Volunteering for a group that has a common focus on something that matters to you—literacy, homelessness, the local food pantry— is one way to feel connected to your community at large. It also takes the focus off of yourself, and you’ll be associating with people who have the same desires and goals to help others. Cross-generational organizations (no matter what your age) that offer tutoring or mentoring to kids can be especially rewarding, says Hawkley.

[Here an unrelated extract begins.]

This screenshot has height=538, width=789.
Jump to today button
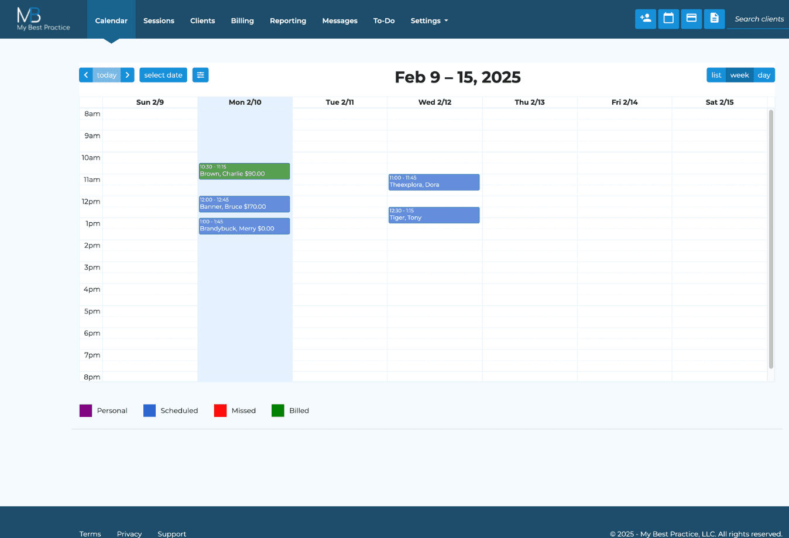107,75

Adopt a furry family member

While not everyone is a pet person, research has shown that pets can be good for us with benefits including reduced blood pressure, heart rate, and levels of anxiety, stress, and loneliness. If it’s something you’ve always wanted to do, adopting a pet will make you feel needed (time for a walk!), may encourage you to get more active, and may help build new friendships with other pet lovers (hello, dog park!). Plus, some studies show that even gazing into your dog’s eyes releases the feel-good hormone oxytocin. If you can’t make the financial or time commitment to pet parenthood, consider volunteering at a local animal shelter instead.

Get outdoors

A large number of studies have shown that gardening is good for both mental and physical health. Whether you join a local gardening club, participate in a community garden, or simply share your bumper crop of zucchini with your neighbor, getting your hands in the dirt may be just what you need to create new social connections. And it’s pretty great harvesting your own fresh veggies, too!

Express gratitude

Focusing on what you do have—rather than what you don’t— can turn your thoughts to all the positive parts of your world. Studies have shown that gratefulness is associated with a lower risk of depression, anxiety, and substance abuse, and may improve loneliness. Try a few basic gratitude exercises such as taking time each day to reflect on what you’re grateful for, jotting down a few things in a gratitude journal, or writing a note to thank someone for something they’ve done for you recently or even in the distant past. Or consider participating in a religious service or prayer group to connect with a higher power you personally understand.

Cut back on social media

The truth is it can be good or bad, depending on how you use it, says Ellor. But constantly comparing yourself with everyone else who has an Instagram-worthy house/ job/ car/ life, is exhausting and not super-useful. If you catch up with far-away family or rediscover an old friendship through social media, that’s positive. If you feel worse after a scrolling session, try limiting your intake. And ditto for news and push notifications: You don’t need to consume every bit of breaking news out there, which constantly ramps up emotions and may trigger feelings of anxiety, which also has been associated with loneliness.

Don’t use technology to replace in-person contact

Sure, technology can be great for connecting long-distance or when you can’t be together in person. But emerging research is showing it can supplement, not replace, in-person interactions in maintaining mental health. In fact, one study showed that individuals experienced loneliness, depression, and reductions in happiness during the pandemic despite increases in remote contact.

Know when to get some help

Sometimes it seems easier to just give up. “People get sucked into the feeling that loneliness, especially as we get older, is just life,” says Hawkley. “Loneliness may be prevalent, but it’s not normal.” If you begin to feel you can’t function or if loneliness begins to inhibit your capacity to be yourself, it’s time to get some help. Talk to your primary care doctor, or seek a referral to a mental health professional who can help you figure out the best techniques for feeling better.